チバテレビでの再放送に絡めての執筆でしたが、チバテレでは引き続いて
シリーズ第2部となる『江戸を斬るⅡ』の再放送が始まりました。
今回はこちらについて書きます。
『江戸を斬るⅡ』
1975年11月10日-1976年5月17日
メインタイトル『江戸を斬る』は同じでも、
1部と2部では登場人物も時代も(もちろん江戸時代ではありますが)まったく違うドラマです。
第1部は江戸時代もまだ初期の三代将軍徳川家光の時代、
家光の腹違いの弟で、架空の人物 梓右近(竹脇無我)が主役。
第2部は幕末に近い天保時代。有名キャラクターの遠山金四郎を西郷輝彦が演じました。
好評につき、第6部となる『江戸を斬るⅥ』まで5シーズンが制作され、
『水戸黄門』『大岡越前』と人気時代劇が並び立つ、「ナショナル劇場」の黄金期を築きました。
時代劇の新ヒーロー誕生
遠山金四郎、ご存じ“遠山の金さん”が主役といっても、お白州で桜吹雪の入れ墨を見せて見栄を切る、
映画やNET(現テレビ朝日)のシリーズでのお馴染みのシーンはほとんどない、
「金さん」ものとしては、異色のドラマということになるかと思います。
主演の西郷輝彦は1960年代は橋幸夫、舟木一夫と共に“御三家”として知られた人気歌手として活躍。

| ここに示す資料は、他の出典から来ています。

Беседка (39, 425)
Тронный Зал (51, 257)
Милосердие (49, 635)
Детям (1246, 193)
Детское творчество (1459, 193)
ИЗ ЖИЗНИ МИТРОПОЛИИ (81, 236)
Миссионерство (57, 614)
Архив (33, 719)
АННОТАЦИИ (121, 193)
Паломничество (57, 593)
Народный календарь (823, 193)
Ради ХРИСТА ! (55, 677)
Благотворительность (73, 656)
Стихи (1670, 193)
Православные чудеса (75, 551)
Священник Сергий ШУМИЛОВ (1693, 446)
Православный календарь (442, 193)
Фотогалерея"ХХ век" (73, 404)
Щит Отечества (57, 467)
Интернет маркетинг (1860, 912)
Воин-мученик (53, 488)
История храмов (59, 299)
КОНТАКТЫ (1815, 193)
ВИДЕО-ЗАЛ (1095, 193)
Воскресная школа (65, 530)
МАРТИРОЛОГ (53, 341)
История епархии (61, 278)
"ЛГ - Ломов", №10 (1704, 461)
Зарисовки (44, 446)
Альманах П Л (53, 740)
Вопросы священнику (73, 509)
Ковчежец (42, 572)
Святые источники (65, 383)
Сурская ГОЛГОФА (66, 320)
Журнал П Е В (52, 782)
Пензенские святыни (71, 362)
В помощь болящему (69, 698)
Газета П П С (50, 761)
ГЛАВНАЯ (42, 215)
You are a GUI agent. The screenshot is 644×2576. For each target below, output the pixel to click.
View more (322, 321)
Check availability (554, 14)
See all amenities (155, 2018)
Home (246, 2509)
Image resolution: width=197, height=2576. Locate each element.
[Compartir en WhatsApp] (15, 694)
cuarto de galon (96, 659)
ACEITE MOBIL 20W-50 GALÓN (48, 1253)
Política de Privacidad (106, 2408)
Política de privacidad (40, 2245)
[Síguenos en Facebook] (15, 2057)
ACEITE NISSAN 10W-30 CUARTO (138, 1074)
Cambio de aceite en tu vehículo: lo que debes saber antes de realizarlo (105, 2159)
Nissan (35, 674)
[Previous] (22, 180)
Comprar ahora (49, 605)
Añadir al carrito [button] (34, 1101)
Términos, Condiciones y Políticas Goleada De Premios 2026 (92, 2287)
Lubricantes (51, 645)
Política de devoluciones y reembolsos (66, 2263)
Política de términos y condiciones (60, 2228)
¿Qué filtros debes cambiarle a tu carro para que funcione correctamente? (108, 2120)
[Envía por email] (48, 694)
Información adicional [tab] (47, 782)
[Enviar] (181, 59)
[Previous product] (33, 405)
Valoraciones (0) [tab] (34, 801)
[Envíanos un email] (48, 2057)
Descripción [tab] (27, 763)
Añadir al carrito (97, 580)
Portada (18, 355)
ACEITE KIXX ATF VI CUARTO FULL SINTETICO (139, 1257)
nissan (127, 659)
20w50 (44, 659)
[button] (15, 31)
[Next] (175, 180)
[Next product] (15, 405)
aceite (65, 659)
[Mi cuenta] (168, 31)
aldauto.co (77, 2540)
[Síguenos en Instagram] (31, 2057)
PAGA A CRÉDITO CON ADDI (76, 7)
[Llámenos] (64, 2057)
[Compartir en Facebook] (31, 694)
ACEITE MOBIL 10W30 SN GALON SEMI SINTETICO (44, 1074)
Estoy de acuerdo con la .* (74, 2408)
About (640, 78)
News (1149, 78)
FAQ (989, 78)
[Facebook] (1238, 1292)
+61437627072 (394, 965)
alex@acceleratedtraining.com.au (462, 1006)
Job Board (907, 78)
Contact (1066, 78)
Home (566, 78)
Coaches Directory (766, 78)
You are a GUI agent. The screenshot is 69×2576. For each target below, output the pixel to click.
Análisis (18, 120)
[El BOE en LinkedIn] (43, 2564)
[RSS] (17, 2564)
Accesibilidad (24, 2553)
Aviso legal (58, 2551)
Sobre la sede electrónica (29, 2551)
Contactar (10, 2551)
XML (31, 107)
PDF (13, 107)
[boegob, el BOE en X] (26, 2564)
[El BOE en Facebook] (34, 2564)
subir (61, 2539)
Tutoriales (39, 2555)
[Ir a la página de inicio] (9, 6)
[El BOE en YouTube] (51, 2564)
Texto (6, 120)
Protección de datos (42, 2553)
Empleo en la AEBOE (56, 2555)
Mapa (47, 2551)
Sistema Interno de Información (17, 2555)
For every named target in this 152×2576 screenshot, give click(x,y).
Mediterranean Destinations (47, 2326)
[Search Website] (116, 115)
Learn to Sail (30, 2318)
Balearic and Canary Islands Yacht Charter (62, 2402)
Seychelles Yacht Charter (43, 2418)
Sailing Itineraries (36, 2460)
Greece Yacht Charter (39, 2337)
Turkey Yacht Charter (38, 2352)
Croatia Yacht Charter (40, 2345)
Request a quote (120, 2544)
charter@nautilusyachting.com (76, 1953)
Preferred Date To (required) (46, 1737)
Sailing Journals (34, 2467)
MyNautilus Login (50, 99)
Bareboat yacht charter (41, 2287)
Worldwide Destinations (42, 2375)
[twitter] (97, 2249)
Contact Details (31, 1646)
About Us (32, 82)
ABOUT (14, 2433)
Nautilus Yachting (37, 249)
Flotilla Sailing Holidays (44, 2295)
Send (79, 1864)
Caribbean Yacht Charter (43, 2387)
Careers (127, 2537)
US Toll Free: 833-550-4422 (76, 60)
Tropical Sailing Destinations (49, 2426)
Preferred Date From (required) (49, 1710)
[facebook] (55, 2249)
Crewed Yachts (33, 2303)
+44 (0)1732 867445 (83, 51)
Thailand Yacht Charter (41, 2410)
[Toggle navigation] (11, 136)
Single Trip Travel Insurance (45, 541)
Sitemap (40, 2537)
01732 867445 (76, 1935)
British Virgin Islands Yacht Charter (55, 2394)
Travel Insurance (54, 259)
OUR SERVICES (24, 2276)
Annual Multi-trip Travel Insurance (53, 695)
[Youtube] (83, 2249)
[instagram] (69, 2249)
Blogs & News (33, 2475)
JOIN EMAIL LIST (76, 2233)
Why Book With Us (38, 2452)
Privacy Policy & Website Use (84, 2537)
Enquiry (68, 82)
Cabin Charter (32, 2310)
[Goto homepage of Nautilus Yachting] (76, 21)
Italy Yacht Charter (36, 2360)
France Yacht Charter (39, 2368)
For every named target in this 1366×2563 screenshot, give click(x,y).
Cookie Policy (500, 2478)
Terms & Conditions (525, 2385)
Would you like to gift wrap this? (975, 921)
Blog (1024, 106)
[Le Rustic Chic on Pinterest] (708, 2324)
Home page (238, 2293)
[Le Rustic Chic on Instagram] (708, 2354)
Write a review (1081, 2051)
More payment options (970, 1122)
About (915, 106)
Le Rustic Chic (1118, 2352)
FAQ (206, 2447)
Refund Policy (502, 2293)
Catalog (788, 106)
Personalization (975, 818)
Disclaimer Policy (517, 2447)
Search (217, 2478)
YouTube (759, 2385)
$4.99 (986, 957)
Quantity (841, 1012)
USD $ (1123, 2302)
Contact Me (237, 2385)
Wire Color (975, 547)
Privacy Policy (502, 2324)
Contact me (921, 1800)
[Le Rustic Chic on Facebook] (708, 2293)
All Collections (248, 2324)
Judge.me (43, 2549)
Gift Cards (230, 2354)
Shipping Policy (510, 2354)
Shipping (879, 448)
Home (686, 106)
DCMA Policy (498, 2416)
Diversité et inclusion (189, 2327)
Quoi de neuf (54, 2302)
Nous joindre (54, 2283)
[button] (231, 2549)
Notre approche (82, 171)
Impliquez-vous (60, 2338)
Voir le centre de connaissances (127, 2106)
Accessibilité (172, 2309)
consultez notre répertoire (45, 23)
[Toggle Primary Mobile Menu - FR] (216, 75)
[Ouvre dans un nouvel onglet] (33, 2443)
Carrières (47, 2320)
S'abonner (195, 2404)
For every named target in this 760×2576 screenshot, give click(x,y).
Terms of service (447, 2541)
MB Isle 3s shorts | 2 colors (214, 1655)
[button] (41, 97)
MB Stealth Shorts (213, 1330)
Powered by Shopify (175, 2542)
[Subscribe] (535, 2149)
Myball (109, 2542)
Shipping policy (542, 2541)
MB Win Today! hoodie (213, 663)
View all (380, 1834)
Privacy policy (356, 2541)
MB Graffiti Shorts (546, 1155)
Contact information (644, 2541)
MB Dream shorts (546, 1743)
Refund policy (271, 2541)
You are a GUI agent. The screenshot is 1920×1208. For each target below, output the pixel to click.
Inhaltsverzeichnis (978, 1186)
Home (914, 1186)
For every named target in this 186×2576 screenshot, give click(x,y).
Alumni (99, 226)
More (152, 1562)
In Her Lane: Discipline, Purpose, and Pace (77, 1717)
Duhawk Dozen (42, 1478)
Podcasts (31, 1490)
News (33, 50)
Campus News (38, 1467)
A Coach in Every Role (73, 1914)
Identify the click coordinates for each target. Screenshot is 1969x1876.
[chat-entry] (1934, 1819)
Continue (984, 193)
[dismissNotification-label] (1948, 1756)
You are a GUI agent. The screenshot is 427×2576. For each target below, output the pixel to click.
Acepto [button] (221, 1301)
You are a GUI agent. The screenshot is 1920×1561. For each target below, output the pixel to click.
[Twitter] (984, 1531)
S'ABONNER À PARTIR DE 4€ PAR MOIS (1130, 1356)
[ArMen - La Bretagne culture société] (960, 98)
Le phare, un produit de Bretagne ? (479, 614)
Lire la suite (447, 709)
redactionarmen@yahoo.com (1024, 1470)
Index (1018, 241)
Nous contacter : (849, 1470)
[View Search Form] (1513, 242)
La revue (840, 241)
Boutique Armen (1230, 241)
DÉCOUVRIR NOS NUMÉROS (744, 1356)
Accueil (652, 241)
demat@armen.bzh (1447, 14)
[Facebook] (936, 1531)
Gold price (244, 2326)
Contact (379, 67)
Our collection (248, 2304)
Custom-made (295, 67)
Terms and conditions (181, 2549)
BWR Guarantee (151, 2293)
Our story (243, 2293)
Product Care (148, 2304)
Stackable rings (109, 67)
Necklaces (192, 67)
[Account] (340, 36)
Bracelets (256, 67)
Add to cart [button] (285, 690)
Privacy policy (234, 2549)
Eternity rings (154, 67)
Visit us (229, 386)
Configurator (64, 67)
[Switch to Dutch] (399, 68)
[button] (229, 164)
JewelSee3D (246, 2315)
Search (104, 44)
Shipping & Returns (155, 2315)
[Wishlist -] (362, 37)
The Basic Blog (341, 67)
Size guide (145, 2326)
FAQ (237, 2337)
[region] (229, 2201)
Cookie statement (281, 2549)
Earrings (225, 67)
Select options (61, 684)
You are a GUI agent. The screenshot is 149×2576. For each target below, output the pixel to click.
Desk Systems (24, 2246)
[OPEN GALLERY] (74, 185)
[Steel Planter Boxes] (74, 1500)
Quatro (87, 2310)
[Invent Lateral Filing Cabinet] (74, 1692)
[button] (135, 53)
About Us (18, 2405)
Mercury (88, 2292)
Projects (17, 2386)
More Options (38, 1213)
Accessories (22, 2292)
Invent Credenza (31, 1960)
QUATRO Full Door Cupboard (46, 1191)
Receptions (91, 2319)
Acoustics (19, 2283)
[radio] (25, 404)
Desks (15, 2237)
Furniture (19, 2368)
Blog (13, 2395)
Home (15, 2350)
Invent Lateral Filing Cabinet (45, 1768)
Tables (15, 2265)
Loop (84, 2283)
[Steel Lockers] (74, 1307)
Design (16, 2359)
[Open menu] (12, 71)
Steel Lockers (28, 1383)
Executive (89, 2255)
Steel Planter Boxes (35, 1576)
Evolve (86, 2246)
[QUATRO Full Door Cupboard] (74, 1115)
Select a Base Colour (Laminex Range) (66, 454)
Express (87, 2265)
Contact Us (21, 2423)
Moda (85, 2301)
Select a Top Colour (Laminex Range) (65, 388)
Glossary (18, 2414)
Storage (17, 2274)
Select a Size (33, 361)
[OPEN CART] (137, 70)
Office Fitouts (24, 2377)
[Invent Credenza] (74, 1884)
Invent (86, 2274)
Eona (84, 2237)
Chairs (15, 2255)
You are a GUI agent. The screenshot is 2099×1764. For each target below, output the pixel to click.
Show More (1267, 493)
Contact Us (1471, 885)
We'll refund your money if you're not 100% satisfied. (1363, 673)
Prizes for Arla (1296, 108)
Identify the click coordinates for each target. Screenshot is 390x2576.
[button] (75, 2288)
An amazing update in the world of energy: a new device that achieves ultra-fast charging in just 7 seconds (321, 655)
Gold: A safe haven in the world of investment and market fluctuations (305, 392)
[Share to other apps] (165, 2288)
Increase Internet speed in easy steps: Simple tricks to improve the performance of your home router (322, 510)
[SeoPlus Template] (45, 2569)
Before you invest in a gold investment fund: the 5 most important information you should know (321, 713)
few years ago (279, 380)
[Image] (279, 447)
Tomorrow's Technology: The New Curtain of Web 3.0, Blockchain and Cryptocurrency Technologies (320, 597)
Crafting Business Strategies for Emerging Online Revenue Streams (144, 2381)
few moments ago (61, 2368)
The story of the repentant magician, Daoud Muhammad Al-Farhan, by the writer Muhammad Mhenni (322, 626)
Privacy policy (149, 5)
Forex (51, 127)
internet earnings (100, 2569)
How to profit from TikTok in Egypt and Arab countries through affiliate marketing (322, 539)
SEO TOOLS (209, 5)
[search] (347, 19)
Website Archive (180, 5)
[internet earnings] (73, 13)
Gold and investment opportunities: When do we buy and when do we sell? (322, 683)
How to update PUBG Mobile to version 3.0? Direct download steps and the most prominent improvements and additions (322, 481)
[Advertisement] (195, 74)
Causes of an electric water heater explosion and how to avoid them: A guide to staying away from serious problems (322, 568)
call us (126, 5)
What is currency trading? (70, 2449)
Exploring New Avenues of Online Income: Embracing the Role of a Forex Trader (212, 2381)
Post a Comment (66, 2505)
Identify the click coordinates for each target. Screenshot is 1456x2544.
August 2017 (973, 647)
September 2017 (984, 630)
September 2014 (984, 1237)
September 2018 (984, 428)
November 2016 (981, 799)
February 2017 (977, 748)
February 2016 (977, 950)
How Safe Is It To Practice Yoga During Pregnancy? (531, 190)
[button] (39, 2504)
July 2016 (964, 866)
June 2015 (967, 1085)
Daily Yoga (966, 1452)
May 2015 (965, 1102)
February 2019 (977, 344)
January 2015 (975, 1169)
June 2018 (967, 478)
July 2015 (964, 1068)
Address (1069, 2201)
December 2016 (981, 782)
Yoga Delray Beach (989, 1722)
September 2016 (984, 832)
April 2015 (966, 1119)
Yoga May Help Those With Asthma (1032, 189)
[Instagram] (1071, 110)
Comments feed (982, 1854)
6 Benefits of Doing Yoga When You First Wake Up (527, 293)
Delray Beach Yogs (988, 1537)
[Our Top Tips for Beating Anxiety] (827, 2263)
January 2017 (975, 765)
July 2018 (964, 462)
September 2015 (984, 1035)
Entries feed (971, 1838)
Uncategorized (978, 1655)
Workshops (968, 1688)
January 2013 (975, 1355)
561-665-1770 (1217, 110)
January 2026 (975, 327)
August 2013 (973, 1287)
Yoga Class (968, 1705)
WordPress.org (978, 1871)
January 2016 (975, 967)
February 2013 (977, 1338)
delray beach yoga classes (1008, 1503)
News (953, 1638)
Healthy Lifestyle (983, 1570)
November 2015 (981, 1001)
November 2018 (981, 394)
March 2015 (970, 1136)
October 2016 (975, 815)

1970年代になると、歌謡界の主役は新御三家に取って代わられますが、
戦中戦後の大坂を舞台としたドラマ『どてらい男(やつ)』(1973年-77年)の主演で俳優としてブレイクします。
そして、『江戸を斬るⅡ』の主役に抜擢されたのでした。
前作の竹脇無我は完璧な二枚目ヒーローでしたが、
本作の西郷輝彦さんは更に若く(年齢は竹脇さんとさほど変わらないけど)、
細身でシャープ、キリっとした男っぽいイメージ、時代劇の新ヒーロー誕生を印象づけました。
金四郎の出番が少ない!?
さて、今回第2部を久々に再見して違和感を覚えたのですが、
主人公 遠山金四郎の西郷さんの出番が少ない、あまり出てこないように感じるのです。
例えば、ラストで金四郎の仲間のレギュラーと善玉ゲストが顔を揃えて大団円、
というような場に、当然いるべき金四郎がいなかったりとか。
実は西郷さん、前述の俳優としての出世作『どてらい男』とのかけもちだったのです。
それはさぞかし忙しかったことでしょう。
『とてらい男』は「戦後編」「激闘編」などと分かれているので、私はその間にインターバルがあり、
休止中に『江戸を斬るⅡ』を撮っていたのかと思っていたのですが、休止期間のないドラマでした。
となると、当時の西郷さんの細くてシャープなイメージも、もしかしたらスケジュールがきつ過ぎて痩せていた?
その分、大活躍だったのがヒロインの松坂慶子さん。
第1部『梓右近隠密帖』と同様の名家の娘ながら剣の達人、覆面姿で立ち回りもするヒロイン。
ただ、第1部ではヒロインとはいっても、出演回は少なく、実質のヒロインは榊原るみさんでした。
今回は文句なしのヒロイン。
いなせな魚屋姿から町娘、お姫様、覆面女剣士「紫頭巾」と姿を変えつつ大活躍しています。